Dichomeris straminis

Scientific classification
- Domain: Eukaryota
- Kingdom: Animalia
- Phylum: Arthropoda
- Class: Insecta
- Order: Lepidoptera
- Family: Gelechiidae
- Genus: Dichomeris
- Species: D. straminis
- Binomial name: Dichomeris straminis (Walsingham, 1881)
- Synonyms: Ypsolophus straminis Walsingham, 1881 ; Iochares straminis ;

= Dichomeris straminis =

- Authority: (Walsingham, 1881)

Species of moth

Dichomeris straminis is a moth in the family Gelechiidae. It was described by Thomas de Grey in 1881. It is found in Mozambique, South Africa and Zimbabwe.

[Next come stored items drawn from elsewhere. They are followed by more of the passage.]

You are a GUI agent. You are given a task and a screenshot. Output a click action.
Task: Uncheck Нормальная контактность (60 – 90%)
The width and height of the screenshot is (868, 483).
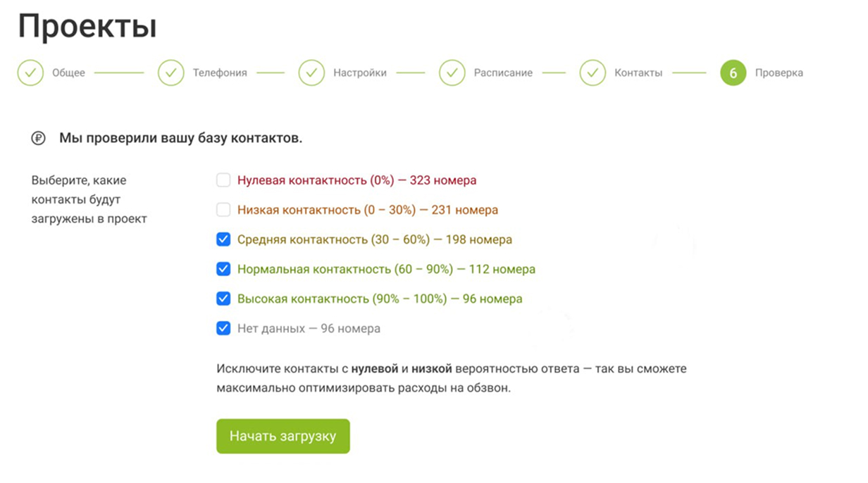pos(223,269)
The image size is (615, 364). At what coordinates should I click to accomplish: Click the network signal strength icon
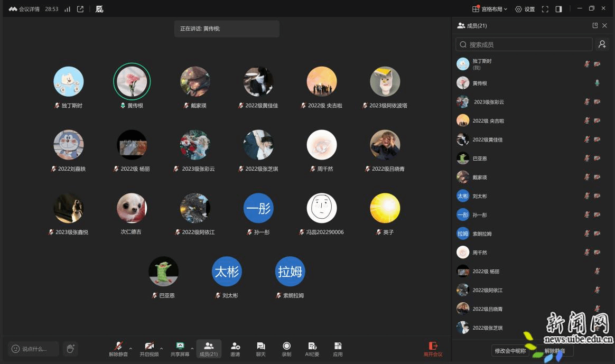[x=67, y=9]
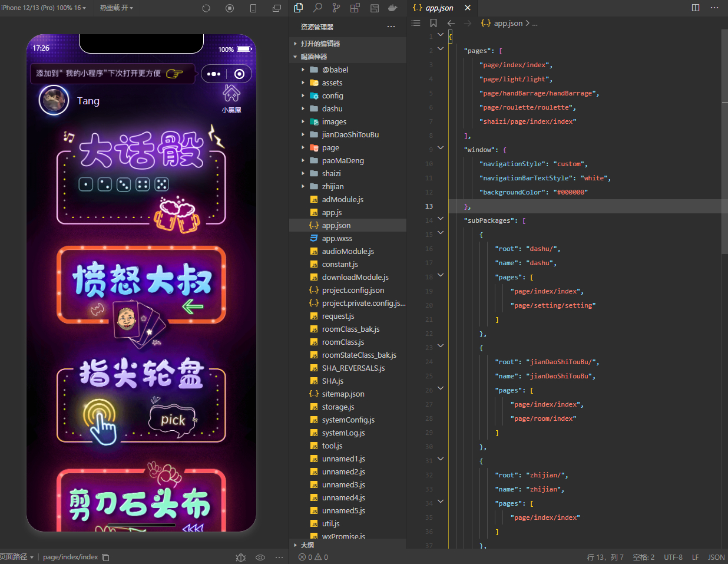Image resolution: width=728 pixels, height=564 pixels.
Task: Click the UTF-8 encoding in the status bar
Action: [673, 557]
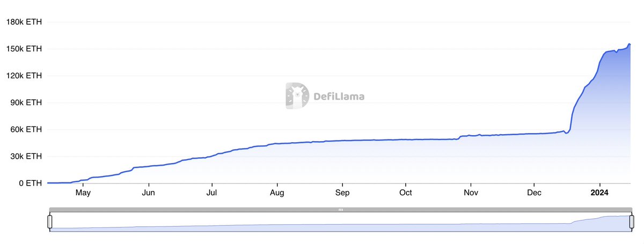644x244 pixels.
Task: Click the 0 ETH y-axis label
Action: pos(31,183)
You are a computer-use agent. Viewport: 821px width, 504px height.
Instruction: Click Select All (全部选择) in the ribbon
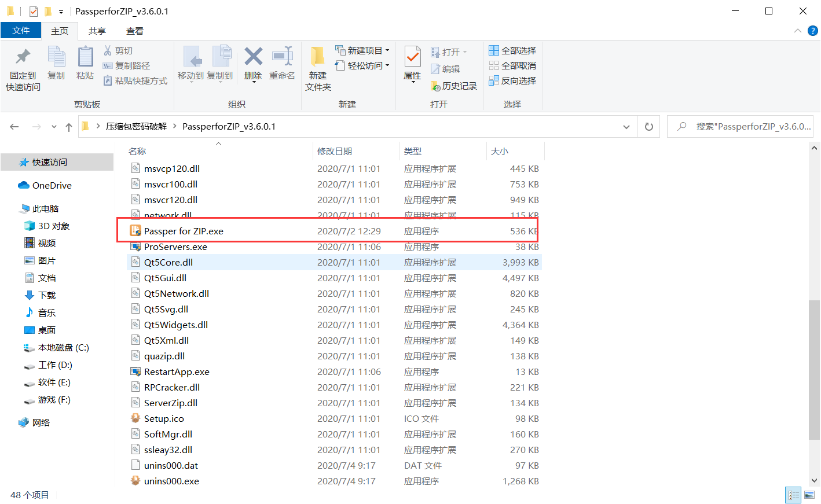coord(512,50)
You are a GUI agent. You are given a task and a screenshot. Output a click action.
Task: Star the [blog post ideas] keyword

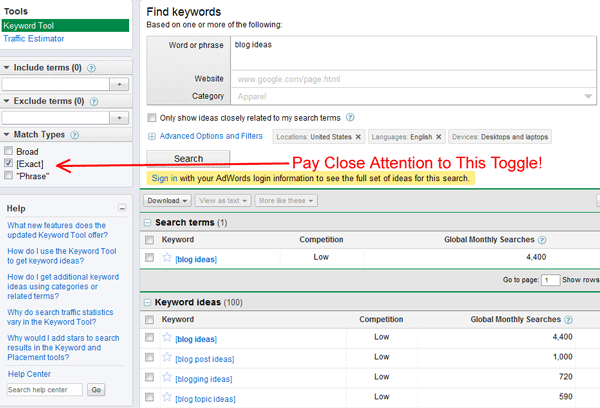pos(167,358)
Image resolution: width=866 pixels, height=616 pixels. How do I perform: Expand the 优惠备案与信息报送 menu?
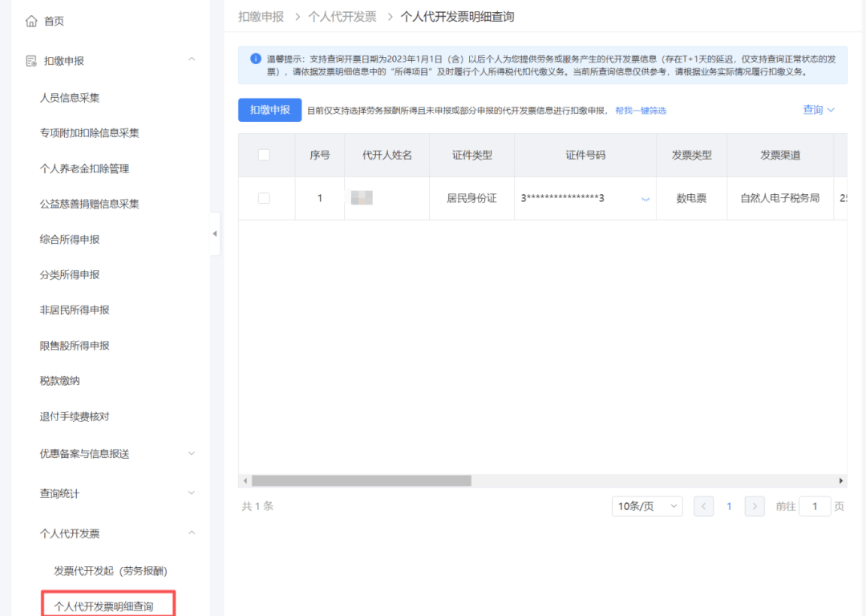[x=191, y=453]
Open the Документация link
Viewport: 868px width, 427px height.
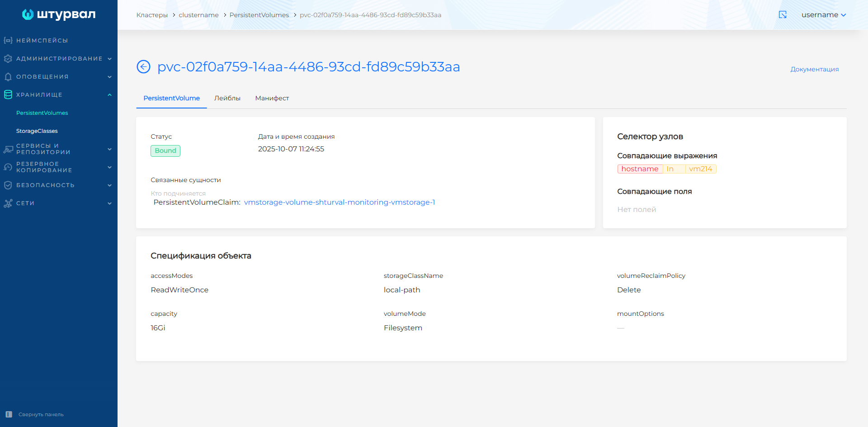click(x=814, y=69)
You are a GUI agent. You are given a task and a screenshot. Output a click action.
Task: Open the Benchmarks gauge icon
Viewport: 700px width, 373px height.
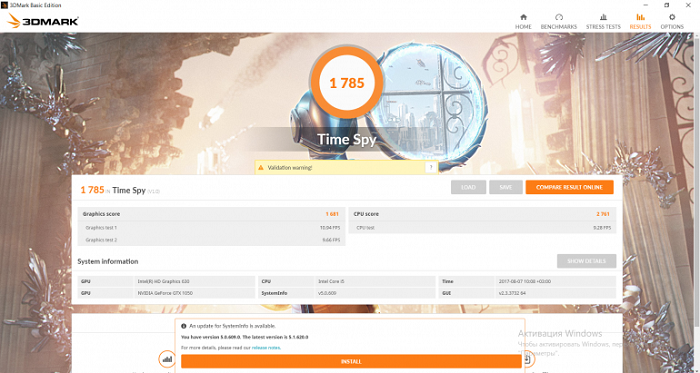pyautogui.click(x=558, y=17)
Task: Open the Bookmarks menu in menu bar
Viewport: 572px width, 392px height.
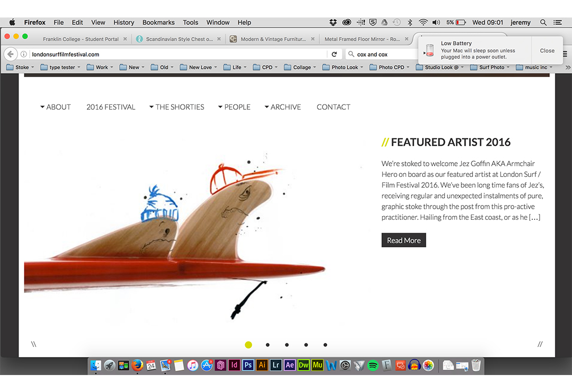Action: [158, 22]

The wingspan is about 18 mm. The forewings are pale straw-colour, with a pale ferruginous shade obliquely parallel to and near the apical margin, extending to the apex, but not quite to the anal angle, containing bright bluish purple metallic scales throughout its length. There is a ferruginous elongate discal spot about the middle of the wing, also containing some bright bluish purple metallic scales. Between this discal spot and the anal angle is a faint streak of ferruginous-brown scales, another slight streak of the same colour beyond the middle of the cell, reaching to the dark marginal shade. The hindwings are pale rather cinereous straw-colour.